Pour sa part, Harouna Abdoulaye, PDG du Parc Daga-Allah, et conseiller au Syndicat National des Importateurs Propriétaires des Parcs Automobiles et Vendeurs des Véhicules d’occasion du Niger (SYNIPROPAVVON), la crise a fait qu’il n’a pu renouveler son parc automobile. ‹‹ Depuis quelques mois, moi je n’ai pas ramené un véhicule venant de Cotonou. C’est un grand risque maintenant, surtout avec l’insécurité sur le trajet en traversant le Burkina Faso, sans oublier la durée et les taxes qui viennent de s’y ajouter ››, déplore-t-il.
Une situation qui a pour conséquences, entre autres, « une baisse du chiffre d’affaire pour l’ensemble du secteur », d’où cet appel du PDG du Parc Daga-Allah aux autorités du pays afin qu’une solution viable et pérenne soit trouvée à cette situation. Selon les importateurs et vendeurs de véhicules d’occasion interrogés, « pas moins de 30.000 véhicules d’occasion venus d’Europe entrent chaque année au Niger ».
Notons toutefois qu’au plan environnemental, les véhicules d’occasion, indésirables Europe, mais très prisés chez nous, présentent tout de même des risques de pollution dans nos pays.
Selon le rapport 2020 du Programme des Nations Unies pour l’Environnement (PNUE), intitulé ‹‹ les véhicules d’occasion et l’environnement, un aperçu global des véhicules utilitaires légers d’occasion : débit, échelle et réglementation ››, avec 40% du nombre de véhicules importés, l’Afrique arrive en première place des régions importatrices de véhicules légers d’occasion au monde. Ledit rapport alerte justement sur les conséquences sur l’environnement de l’exportation de véhicules d’occasion vers les pays en développement, notamment l’Afrique.

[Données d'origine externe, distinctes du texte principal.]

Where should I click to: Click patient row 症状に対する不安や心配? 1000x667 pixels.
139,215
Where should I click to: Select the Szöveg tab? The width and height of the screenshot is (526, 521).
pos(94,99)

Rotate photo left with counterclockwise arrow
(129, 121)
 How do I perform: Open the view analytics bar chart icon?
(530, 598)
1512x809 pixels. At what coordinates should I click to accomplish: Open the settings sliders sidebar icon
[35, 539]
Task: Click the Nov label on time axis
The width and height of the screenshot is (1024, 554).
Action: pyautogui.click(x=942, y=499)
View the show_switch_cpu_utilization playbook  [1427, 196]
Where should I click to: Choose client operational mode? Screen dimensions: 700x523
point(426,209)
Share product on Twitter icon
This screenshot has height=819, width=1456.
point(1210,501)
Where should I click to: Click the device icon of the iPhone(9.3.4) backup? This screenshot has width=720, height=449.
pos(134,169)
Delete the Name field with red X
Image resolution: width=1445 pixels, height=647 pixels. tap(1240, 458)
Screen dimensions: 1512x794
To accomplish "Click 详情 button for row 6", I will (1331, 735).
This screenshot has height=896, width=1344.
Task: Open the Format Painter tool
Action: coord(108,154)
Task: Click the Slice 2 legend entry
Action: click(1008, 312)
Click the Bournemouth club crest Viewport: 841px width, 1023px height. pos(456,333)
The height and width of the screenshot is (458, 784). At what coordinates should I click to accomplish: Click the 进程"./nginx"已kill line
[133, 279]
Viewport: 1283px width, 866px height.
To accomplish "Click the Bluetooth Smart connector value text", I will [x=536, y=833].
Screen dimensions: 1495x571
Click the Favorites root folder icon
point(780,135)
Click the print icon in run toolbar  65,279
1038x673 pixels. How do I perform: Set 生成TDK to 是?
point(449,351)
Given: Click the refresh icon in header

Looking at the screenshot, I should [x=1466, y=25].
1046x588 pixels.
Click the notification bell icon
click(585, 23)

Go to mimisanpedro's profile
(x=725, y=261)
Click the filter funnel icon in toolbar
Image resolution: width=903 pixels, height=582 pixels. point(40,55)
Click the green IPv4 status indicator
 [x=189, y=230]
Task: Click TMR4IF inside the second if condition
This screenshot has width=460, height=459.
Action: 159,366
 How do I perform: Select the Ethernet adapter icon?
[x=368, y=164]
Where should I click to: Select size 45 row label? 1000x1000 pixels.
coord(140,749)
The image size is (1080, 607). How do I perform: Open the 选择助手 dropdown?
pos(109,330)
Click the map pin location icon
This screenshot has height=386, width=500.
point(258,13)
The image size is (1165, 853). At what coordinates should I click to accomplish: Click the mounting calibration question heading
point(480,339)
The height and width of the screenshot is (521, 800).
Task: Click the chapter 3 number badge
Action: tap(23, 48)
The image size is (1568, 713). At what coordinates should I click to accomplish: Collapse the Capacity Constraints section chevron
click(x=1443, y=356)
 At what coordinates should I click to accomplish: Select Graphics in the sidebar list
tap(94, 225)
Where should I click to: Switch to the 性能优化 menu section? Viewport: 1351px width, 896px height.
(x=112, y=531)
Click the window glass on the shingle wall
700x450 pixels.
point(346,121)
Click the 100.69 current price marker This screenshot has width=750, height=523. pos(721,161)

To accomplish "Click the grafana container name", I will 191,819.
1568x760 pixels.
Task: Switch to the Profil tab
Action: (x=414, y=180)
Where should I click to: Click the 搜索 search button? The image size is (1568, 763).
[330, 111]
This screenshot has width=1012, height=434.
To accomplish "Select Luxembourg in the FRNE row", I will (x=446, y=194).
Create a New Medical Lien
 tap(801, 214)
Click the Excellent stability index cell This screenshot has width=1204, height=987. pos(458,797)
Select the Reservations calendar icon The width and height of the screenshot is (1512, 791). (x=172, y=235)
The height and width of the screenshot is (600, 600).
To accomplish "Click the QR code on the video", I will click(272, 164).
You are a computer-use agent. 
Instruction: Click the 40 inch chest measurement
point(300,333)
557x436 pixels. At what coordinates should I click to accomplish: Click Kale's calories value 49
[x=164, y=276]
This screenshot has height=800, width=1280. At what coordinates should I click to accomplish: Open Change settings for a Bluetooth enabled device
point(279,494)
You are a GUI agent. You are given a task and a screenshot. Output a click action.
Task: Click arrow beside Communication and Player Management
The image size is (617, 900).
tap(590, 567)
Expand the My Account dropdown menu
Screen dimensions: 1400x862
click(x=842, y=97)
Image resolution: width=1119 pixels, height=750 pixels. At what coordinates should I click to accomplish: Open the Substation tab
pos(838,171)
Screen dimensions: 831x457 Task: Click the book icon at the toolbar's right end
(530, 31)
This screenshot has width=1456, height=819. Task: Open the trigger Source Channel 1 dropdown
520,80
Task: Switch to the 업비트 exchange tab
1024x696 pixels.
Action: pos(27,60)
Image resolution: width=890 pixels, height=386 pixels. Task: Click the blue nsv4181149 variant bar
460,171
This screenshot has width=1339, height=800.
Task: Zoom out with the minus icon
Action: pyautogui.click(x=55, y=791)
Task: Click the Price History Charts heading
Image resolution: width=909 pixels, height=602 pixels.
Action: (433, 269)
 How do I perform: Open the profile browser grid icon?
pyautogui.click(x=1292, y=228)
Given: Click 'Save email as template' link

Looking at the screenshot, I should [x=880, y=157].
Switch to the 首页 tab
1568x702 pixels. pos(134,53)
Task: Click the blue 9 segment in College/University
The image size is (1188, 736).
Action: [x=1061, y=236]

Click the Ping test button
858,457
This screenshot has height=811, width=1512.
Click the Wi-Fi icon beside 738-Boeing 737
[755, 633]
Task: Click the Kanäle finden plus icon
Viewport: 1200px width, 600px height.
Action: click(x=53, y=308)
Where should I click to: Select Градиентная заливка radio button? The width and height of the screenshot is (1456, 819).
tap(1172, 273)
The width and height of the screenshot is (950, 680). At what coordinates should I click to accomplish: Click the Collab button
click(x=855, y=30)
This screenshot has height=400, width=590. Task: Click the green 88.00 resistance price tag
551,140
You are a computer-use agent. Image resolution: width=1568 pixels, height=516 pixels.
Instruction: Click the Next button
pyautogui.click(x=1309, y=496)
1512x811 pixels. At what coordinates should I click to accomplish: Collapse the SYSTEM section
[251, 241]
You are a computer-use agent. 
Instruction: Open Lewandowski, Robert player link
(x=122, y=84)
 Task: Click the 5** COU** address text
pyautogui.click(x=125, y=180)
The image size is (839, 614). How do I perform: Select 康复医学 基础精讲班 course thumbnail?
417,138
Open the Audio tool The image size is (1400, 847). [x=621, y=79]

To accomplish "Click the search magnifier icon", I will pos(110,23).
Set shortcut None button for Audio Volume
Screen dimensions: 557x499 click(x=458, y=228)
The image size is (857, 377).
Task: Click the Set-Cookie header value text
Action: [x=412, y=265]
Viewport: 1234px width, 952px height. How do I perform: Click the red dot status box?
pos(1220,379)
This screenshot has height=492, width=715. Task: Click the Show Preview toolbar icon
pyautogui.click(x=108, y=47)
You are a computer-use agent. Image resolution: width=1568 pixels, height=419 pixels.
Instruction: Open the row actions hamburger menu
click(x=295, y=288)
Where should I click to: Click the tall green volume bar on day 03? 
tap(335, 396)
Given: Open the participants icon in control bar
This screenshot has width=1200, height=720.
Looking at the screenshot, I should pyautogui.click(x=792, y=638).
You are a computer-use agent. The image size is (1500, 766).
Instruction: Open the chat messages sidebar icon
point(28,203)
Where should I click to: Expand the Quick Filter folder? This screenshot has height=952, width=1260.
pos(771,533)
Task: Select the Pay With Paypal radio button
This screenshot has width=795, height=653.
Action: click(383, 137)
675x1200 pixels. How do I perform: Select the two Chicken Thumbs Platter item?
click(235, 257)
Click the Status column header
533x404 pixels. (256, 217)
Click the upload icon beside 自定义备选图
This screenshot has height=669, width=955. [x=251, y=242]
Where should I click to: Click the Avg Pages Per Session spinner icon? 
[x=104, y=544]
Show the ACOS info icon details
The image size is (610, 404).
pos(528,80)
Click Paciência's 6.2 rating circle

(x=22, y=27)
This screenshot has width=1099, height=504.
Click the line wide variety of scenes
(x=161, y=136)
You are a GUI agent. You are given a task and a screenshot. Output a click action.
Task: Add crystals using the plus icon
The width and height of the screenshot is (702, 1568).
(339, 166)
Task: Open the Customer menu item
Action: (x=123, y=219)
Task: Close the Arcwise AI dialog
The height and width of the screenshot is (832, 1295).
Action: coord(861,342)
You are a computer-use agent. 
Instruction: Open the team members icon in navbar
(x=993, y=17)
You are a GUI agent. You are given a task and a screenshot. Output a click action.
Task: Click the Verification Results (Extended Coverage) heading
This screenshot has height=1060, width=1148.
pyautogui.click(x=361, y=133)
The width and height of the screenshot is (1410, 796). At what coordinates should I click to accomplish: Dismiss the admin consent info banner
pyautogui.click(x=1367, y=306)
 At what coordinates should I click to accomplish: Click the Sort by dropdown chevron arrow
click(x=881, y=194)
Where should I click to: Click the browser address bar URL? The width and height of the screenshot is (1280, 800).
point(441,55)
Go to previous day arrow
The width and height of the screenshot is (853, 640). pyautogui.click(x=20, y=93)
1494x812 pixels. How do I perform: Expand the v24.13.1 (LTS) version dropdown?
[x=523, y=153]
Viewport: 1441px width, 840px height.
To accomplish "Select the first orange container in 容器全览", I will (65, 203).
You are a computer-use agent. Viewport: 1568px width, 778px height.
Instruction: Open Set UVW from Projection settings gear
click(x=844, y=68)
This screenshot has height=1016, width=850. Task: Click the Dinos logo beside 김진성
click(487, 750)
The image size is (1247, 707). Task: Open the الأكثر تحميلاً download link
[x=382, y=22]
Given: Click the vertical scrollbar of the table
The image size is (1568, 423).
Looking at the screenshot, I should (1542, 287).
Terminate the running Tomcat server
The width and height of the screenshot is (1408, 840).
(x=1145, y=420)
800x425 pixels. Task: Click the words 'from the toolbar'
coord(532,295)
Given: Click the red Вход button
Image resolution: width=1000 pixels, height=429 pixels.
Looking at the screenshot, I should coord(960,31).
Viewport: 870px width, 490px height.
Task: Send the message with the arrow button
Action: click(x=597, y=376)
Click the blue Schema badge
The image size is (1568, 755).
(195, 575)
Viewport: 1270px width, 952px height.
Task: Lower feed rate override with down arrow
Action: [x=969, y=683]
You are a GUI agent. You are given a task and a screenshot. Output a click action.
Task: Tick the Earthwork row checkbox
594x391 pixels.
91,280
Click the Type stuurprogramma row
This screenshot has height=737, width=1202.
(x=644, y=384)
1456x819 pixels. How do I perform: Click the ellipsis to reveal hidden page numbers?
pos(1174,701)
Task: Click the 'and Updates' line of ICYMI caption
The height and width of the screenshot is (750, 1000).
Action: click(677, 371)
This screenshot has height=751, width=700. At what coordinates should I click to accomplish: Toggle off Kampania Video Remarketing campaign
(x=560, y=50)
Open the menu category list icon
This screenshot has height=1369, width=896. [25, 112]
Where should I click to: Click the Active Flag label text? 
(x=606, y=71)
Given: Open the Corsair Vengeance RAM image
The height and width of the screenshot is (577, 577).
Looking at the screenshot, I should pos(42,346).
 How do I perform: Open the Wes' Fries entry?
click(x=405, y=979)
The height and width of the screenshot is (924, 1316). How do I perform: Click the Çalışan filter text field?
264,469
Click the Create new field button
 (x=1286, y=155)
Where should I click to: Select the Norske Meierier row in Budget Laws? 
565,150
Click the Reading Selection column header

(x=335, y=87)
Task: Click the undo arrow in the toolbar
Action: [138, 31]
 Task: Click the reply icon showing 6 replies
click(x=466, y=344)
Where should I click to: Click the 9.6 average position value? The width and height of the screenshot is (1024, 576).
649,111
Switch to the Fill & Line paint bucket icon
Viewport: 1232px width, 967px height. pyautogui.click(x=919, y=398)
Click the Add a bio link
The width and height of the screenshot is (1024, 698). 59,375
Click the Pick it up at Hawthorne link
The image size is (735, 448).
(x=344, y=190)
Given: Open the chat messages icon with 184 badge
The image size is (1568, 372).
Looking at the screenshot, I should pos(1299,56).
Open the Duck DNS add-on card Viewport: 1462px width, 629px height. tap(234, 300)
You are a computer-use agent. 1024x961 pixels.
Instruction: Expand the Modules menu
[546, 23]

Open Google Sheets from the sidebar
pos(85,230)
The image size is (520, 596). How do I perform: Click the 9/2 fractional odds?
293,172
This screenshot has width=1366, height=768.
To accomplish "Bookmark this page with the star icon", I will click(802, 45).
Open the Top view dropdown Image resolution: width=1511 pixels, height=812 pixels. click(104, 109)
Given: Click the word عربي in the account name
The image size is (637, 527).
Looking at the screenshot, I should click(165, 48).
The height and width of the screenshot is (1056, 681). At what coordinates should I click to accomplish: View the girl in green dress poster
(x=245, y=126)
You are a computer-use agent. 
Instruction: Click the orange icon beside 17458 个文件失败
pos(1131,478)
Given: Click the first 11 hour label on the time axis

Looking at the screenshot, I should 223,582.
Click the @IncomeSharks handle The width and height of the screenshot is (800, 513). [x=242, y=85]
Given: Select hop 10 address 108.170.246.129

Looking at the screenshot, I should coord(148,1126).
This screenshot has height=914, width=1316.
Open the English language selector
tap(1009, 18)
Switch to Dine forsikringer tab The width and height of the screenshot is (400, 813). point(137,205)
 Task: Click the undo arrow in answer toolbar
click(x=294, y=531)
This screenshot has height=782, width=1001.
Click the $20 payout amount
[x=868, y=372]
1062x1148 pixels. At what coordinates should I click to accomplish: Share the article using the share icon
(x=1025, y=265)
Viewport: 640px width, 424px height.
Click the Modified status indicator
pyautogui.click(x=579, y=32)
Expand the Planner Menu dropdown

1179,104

Ces véhicules qui, pour certains dépassent la dizaine, voire la vingtaine d’années, sont à la portée de la classe moyenne en raison de leur coût souvent abordable (entre 1.500.000 FCFA et 10 millions de nos francs, selon l’âge et la marque). Mais l’un dans l’autre, les sanctions économiques imposées au Niger impactent sérieusement le secteur de la vente des véhicules d’occasion. Une situation qui n’est pas sans conséquence sur l’économie du pays, surtout en termes de recettes douanières et fiscales.